弁当を選ぶ目の動きまで追跡、
小売りの現場に押し寄せる「第3の波」とは

先端技術で客の行動をくまなくキャッチ

2015.02.06(Fri)白田 茜

 駅近にあるスーパーマーケット。朝9時オープン直後には朝食や昼食を購入するサラリーマン層が目立つ。移動経路を見ると、朝は惣菜と飲用売場を通りレジに直行する割合が高い。手に取っているのは2~3品のみ。電車に遅れないよう急いで買いたいのだろう。そこで、レジ近くにパンや弁当・ドリンク類を並べ、通勤時間帯に専用レジを設けたところ、売上がアップした――。店内での客の行動から導き出した売場改善である。

 このように、過去に売れた商品のPOS(Point Of Sales)情報だけでなく、客の行動自体を分析し、マーケティングに生かそうとする試みが増えている。

 新たな技術の開発で小売のマーケティングは変わりつつある。先端技術を見ながら、今後の小売のマーケティングの可能性を紐解いていきたい。

売るための資源は「過去」の情報から「現在」の情報へ

 小売店を訪れた客は、何をどのように買うのか。これまでは、POSデータや季節ごとの行事や催事、あるいは経験や勘で需要予測を立てていた。

 例えば、店舗内で構成比が高くなりつつある惣菜は、賞味期限が短い上に品数も多いため、需要の予測がむずかしい。これまでは過去の販売状況を見ながら、天候や催事を考慮してピーク時に欠品させないよう製造していたという。
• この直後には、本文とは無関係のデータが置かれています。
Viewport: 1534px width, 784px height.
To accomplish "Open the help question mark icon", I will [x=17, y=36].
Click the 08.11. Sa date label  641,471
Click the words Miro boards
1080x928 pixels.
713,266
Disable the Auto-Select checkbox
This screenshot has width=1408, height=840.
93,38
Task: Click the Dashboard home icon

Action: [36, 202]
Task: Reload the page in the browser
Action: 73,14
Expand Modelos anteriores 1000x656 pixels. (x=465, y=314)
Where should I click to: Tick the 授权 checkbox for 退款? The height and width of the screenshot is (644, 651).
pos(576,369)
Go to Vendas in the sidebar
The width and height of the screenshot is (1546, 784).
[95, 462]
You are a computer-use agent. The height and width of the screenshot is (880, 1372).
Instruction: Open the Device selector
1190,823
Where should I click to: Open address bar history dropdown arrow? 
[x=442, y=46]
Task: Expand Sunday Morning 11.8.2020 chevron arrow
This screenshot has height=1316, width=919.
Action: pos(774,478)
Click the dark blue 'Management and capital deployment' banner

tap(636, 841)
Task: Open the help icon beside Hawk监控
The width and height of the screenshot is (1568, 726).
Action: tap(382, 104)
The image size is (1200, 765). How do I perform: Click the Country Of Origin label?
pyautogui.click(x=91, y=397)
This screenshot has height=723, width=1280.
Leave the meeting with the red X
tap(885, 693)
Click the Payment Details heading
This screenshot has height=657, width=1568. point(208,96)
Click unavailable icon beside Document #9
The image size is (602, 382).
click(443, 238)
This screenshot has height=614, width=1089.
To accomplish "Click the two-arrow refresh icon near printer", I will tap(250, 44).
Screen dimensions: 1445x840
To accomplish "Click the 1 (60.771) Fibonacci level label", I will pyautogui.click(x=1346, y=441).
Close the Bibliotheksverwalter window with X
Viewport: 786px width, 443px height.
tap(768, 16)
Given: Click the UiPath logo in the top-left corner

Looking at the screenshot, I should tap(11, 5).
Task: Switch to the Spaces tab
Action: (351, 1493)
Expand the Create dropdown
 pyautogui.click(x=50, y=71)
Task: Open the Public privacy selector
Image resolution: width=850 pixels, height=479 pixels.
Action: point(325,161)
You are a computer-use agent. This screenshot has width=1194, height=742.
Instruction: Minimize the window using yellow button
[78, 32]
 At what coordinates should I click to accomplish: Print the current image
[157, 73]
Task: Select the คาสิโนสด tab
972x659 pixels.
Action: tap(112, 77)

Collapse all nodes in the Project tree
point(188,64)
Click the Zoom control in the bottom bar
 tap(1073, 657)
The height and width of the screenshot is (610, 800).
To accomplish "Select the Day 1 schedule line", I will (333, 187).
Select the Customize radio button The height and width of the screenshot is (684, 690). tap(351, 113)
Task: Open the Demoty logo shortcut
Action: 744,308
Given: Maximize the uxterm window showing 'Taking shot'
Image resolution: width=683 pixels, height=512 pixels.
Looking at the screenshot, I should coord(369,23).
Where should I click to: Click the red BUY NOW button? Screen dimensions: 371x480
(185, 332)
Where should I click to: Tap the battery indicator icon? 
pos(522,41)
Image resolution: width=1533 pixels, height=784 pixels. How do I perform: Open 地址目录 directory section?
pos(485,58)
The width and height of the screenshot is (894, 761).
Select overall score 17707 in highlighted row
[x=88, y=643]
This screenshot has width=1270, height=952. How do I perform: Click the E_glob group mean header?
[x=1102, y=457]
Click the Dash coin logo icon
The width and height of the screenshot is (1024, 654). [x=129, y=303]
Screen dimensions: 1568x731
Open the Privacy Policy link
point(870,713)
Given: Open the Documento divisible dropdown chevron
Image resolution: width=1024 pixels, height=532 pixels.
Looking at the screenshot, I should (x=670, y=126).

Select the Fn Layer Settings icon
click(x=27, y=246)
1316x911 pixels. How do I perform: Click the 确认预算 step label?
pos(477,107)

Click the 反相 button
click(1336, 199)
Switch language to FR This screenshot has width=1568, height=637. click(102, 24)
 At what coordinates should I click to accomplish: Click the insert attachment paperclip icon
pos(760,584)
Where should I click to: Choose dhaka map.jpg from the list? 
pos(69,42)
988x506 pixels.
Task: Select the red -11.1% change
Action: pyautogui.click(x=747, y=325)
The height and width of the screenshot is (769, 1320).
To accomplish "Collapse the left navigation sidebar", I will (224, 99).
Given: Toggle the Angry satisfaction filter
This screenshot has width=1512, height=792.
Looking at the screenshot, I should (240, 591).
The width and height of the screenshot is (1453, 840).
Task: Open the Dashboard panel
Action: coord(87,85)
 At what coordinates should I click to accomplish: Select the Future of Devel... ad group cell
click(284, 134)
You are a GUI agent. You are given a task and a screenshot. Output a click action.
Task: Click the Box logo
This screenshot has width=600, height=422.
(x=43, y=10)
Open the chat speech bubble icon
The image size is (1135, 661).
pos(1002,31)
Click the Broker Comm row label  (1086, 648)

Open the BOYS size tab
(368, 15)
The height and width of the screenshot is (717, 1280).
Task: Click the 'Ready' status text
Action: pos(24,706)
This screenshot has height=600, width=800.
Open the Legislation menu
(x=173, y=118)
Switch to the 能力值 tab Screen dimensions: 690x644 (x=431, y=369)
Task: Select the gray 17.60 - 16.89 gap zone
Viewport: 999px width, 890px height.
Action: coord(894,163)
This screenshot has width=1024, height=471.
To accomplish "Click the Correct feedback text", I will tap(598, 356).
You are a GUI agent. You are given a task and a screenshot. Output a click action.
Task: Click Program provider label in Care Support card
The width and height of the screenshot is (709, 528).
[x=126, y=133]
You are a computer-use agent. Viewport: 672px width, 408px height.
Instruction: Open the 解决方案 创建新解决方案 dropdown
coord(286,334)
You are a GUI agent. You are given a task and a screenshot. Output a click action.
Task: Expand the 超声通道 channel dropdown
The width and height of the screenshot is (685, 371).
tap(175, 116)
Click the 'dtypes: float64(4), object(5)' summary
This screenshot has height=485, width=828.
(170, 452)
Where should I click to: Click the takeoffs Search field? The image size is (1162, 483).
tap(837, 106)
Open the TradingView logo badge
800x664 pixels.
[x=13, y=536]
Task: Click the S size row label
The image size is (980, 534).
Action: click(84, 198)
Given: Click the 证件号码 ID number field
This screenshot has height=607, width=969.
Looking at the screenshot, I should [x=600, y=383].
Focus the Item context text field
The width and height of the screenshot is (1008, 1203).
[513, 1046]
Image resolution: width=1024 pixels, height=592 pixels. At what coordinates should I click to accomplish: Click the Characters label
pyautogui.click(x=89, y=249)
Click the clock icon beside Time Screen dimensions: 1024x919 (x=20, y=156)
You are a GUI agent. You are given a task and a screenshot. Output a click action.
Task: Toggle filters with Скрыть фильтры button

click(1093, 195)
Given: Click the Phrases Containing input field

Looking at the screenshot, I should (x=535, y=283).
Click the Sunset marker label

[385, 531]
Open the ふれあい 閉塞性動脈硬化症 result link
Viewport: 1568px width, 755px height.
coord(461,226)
参考にするのは過去のデータと経験則で、来客店が買うのを迷って購入には至らなかった、興味を持ち手に取ったなどの顧客行動までは把握できていなかった。

 だが一歩進んで、売場に立ち寄ったが買わなかった、あるいは手に取ったが購入しなかった、などの顧客行動まで把握できれば、客に購入してもらうために、商品の構成あるいは陳列の方法を分析することが可能になる。